* **EXCERPTED PASSAGE**:
□ □ □ □
As the rate of violence against and murder of Black transgender individuals continues to rise in the United State, members of the community came together yesterday at the Trans Liberation Now Celebration to celebrate Black Trans lives while they are living.
Event attendees gathered in New York City’s Hudson River Park to hear from community activists, watch live performances and drag shows, eat, dance and socialize.
Ts Candii, founder of Black Trans Nation, a nonprofit organization that provides emergency financial assistance and other support to sex workers looking to avoid the streets, said that the event was aimed at promoting joy.
“The main purpose of this event was for Black joy, Black trans joy, Black trans liberation…to uplift and celebrate Black trans women while we are alive, because every hour, every day, at every turn, there is a Black transgender woman brutally murdered,” she said. “So due to all of the pain and suffering, we thought there was a need to have some kind of laughter.”
The event was co-organized by nine different organizations, including Black Trans Nation, Housing Works, and The Brooklyn GHOST Project. Amongst the guest speakers was Tanesha Grant, founder of Parents Supporting Parents NYC, an organization providing parents with resources during the Covid-19 pandemic.
The event comes at a time when violence against the Black trans community is at an all-time-high, with the Human Rights Campaign reporting 27 known transgender or gender non-conforming murder victims this year in the United States as of September 2020. Last year there were 26 known victims. The Human Rights Campaign also reports that transgender individuals frequently face mistreatment from law enforcement and high rates of assault while incarcerated.
“The criminal justice system was not created to protect Black lives, and it sure as hell wasn’t created to protect trans lives,” said Candii. “We are ants under their feet…they don’t care about our lives.”
The Trans Liberation Now Celebration conveyed the importance of voting by having volunteers register attendees to vote in upcoming elections, and by hosting New York City mayoral candidate, Dianne Morales.
Morales, originally from Brooklyn and the daughter of Puerto Rican parents, spoke of her campaign’s emphasis on giving voice to marginalized communities.
With tambourine in hand she said, “ I am running for mayor of New York City because it is time that we center and elevate the voices of those of us who have historically been silenced.”
Candii believes that Morales is the candidate most ready and willing to fight for the rights of Black and transgender individuals.
“She is on the ground with the most marginalized doing the work. When she gets into office I know that she won’t forget about me like the rest of the candidates,” she said.
The celebration is just the first of many more to happen annually, according to Candii. But between the celebrations she hopes to see more allies of the Black trans community consider the need.
“Donate on a consistent basis, make Black trans people, Black Trans Nation, a part of your budget, and give us funds so that we can continue to invest back into the community,” she said.
□ □ □ □
* **DATASET ENTRIES**:
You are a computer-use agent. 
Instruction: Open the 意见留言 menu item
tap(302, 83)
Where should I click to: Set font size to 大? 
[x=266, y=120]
□ □ □ □
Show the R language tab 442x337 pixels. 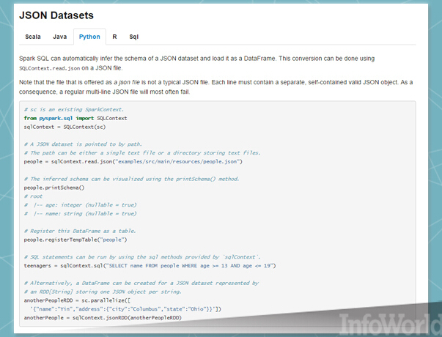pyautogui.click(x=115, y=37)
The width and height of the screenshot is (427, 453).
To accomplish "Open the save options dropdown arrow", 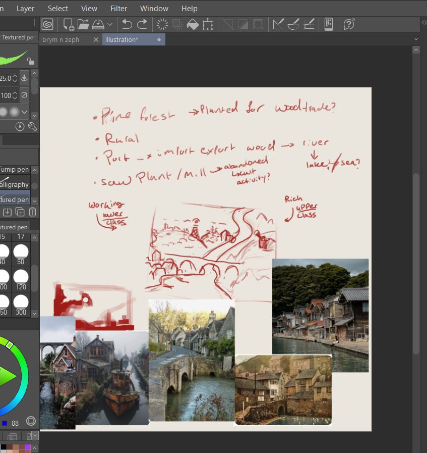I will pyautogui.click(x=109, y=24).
□ □ □ □
* **REQUIREMENT**:
Rewrite the part of the article about the Trans Liberation Now Celebration starting with "Morales, originally from" and going on through "consider the need.", swapping "Candii" for "Ts Candii" each time it appears. The rows have nothing to do with this.

* **SOLUTION FOR THIS PROBLEM**:
Morales, originally from Brooklyn and the daughter of Puerto Rican parents, spoke of her campaign’s emphasis on giving voice to marginalized communities.
With tambourine in hand she said, “ I am running for mayor of New York City because it is time that we center and elevate the voices of those of us who have historically been silenced.”
Ts Candii believes that Morales is the candidate most ready and willing to fight for the rights of Black and transgender individuals.
“She is on the ground with the most marginalized doing the work. When she gets into office I know that she won’t forget about me like the rest of the candidates,” she said.
The celebration is just the first of many more to happen annually, according to Ts Candii. But between the celebrations she hopes to see more allies of the Black trans community consider the need.